In Act 5, Scene 3, Touchstone goes on to deflate the spiritually idealized brand of love. As the duke’s pages sing a ballad that compares love to springtime, indulging every cliché from sweet lovers to trilling birds, Touchstone dismisses the song as senseless. His criticism recalls Rosalind’s dismissal of literature’s greatest lovers in Act 4, Scene 1, but it fails to convince. Whereas Rosalind’s criticism seems imbued with a wide-ranging and generous understanding of the world, Touchstone’s opinion seems narrow and begrudging. Although Touchstone is fundamentally correct in denying that love and budding springtime are one and the same, he remains blind to the song’s undeniable beauty. Spring may not, in truth, be only a matter of “green cornfield[s]” and a “hey ding-a-ding ding,” but the song captures something of the truth—the nonsense, irrationality, and sheer beauty of being in love (5.3.1618). One cannot expect Touchstone to see this splendor, given his rather myopic focus on the mechanics of sex. Again, his insight is most valuable as a contrast to that of Rosalind, who could well enjoy the page’s song even as she absorbs its silliness.

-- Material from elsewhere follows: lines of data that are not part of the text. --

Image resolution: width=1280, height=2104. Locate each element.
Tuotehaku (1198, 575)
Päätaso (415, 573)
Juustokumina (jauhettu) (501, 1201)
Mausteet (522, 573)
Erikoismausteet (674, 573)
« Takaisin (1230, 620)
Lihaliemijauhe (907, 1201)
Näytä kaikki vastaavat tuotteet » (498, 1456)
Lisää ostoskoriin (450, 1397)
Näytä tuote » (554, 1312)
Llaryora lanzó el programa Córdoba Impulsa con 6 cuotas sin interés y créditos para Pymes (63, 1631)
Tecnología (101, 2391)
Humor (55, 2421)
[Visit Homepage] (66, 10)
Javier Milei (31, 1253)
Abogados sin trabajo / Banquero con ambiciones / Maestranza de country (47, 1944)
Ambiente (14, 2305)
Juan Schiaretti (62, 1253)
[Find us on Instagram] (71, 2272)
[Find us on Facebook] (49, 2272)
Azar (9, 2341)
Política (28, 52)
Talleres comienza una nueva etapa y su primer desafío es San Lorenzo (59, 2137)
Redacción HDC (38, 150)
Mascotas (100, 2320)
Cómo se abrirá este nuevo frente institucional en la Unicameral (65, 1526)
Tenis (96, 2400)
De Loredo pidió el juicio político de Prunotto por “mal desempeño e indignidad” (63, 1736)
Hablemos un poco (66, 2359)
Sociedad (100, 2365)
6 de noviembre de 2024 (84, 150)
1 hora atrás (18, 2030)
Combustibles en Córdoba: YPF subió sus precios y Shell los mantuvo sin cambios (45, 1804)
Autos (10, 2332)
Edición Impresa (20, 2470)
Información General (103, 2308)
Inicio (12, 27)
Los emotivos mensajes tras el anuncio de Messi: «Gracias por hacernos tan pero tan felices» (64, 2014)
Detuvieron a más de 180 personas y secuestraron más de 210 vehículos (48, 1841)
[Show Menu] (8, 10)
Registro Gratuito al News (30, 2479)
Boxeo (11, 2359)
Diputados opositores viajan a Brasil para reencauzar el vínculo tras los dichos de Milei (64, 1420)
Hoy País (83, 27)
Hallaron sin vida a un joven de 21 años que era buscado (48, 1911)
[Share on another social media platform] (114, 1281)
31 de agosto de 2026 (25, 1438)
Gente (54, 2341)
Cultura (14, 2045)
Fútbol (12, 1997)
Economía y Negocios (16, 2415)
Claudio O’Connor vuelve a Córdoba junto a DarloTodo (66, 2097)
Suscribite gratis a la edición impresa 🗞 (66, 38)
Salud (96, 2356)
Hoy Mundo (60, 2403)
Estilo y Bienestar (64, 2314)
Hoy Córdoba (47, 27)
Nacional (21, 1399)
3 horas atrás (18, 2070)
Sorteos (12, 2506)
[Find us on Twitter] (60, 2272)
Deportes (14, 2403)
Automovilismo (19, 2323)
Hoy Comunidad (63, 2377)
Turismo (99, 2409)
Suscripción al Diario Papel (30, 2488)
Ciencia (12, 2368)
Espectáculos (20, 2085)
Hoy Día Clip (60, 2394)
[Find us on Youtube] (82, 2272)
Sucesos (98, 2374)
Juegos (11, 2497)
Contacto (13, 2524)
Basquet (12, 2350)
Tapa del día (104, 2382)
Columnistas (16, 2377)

Quick, irrational love is contagious in the Forest of Ardenne, as evidenced by Oliver’s head-over-heels involvement with the disguised Celia. At court, Oliver would have no cause to notice, let alone fall in love with, a common shepherdess, but in Ardenne the injustices of class are cast aside for the sake of romance. Oliver’s happy union brings about a swift end to Rosalind’s game: she cannot stand to see her beloved Orlando jealous and unhappy, and so determines to hang up Ganymede’s trousers. Her plan is quite clear as she strikes a marriage bargain with Phoebe, and we see the inevitability of a slew of weddings on the horizon. Some critics condemn the play at this point for what they see as a return to the normative social order that it has, thus far, delighted in subverting. As the close of the final act draws near, it is no surprise that the boys end up with the girls, and that life at court resumes, presumably, with its rigid class structures in place—in short, that all returns to normal.